Данные Фрамингемского исследования породили огромное количество работ о рисках возникновения тех или иных заболеваний. Именно здесь формально подтвердили связь холестерина с сердечными заболеваниями, равно как и связь повышенного давления с инсультом. Совсем недавно здесь же произошла концептуальная трансформация эпидемиологического мышления. Как правило, эпидемиологи измеряют факторы риска для хронических неинфекционных заболеваний, изучая поведение отдельных людей. Однако в последнее время они задались вопросом: а что, если подлинные факторы риска скрыты не в поведении отдельных личностей, а в социальных взаимодействиях, социальных сетях?

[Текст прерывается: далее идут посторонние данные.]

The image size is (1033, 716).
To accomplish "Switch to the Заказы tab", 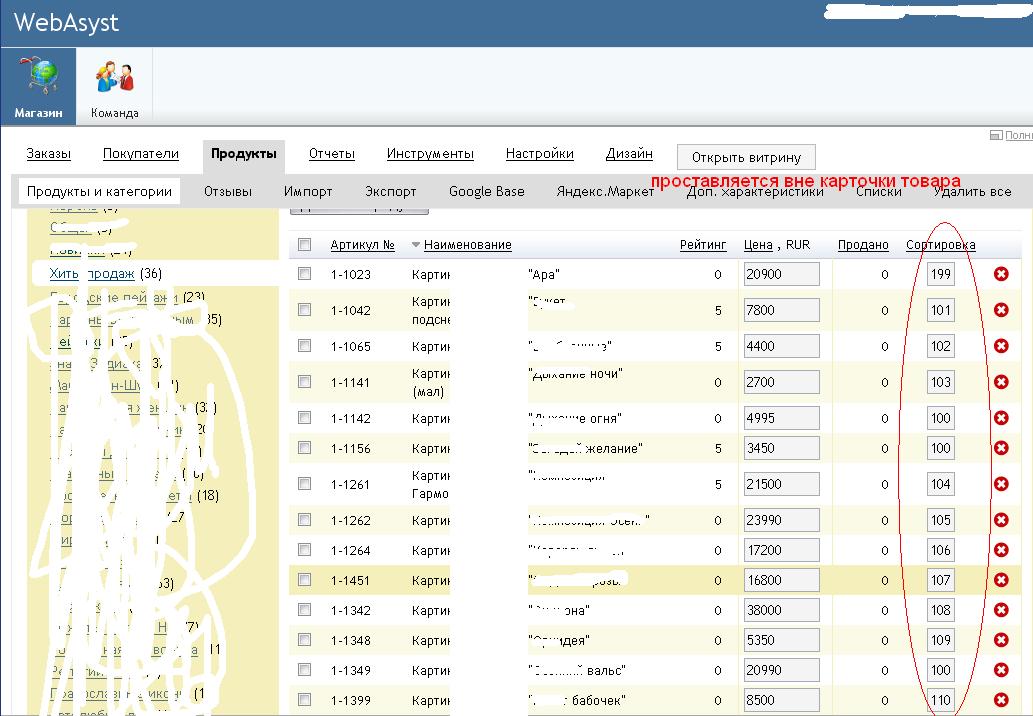I will (x=49, y=154).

В мае 2008 года два гарвардских эпидемиолога, Николас Кристакис и Джеймс Фаулер, задали себе этот вопрос, изучая динамику сигаретокурения. Сперва Фаулер и Кристакис создали схему всех возможных взаимоотношений во Фрамингеме — друзья, соседи, родственники, братья и сестры, бывшие жены, дяди и тети, — представив ее в виде сложнопереплетенной сети. Абстрактное изучение этой схемы подтвердило многие интуитивно понятные и знакомые закономерности. В эпицентре таких сетей стоят несколько ключевых фигур, отдельные мужчины и женщины, связанные друг с другом множеством разнообразных отношений. Другие же люди, «одиночки», напротив, остаются на периферии сети, связанные с остальными мимолетными и редкими контактами.

Наложив на эти схемы данные о курении и проследив закономерности на протяжении нескольких десятилетий, эпидемиологи обнаружили удивительный феномен: схемы взаимоотношений предсказывали динамику курения гораздо надежнее и вернее, чем любые другие параметры. Вся социальная сеть прекратила курить слаженно, как будто вдруг взяли и выключили ток в электрической сети. Семьи, вместе обедавшие, вместе и переставали курить. Когда эту привычку бросали «ключевые фигуры», стоящие на переплетении многих линий, вслед за ними постепенно переставали курить и окружающие. В результате курение мало-помалу отступило на периферию социальной сети, к «одиночкам», которые все так же попыхивали сигаретами в дальних и уединенных уголках города.

Работа по изучению связи между социальными сетями и курением, на мой взгляд, представляет собой серьезный вызов упрощенной модели профилактики рака. Согласно этому исследованию, курение вплетено в ДНК нашего общества так же естественно и густо, как онкогены вплетены в наш генетический материал. Эпидемия курения распространялась подобно метастазам — из одного пораженного участка в другой. Солдаты принесли курение в послевоенную Европу; уже закурившие женщины убеждали других тоже начать; табачная индустрия, почуяв богатые возможности, рекламировала сигареты как разновидность социального «клея», соединяющего одиночек в общее целое. Таким образом, в курение изначально заложена склонность давать метастазы. Если целая социальная сеть перестала курить, словно ее вдруг выключили, то, значит, и обратно включиться она может с такой же легкостью. Разрежьте нити, что связывают некурящих жителей Фрамингема (или, того хуже, создайте заметную социальную сеть сторонников курения), — и все общество изменится с такой же скоростью.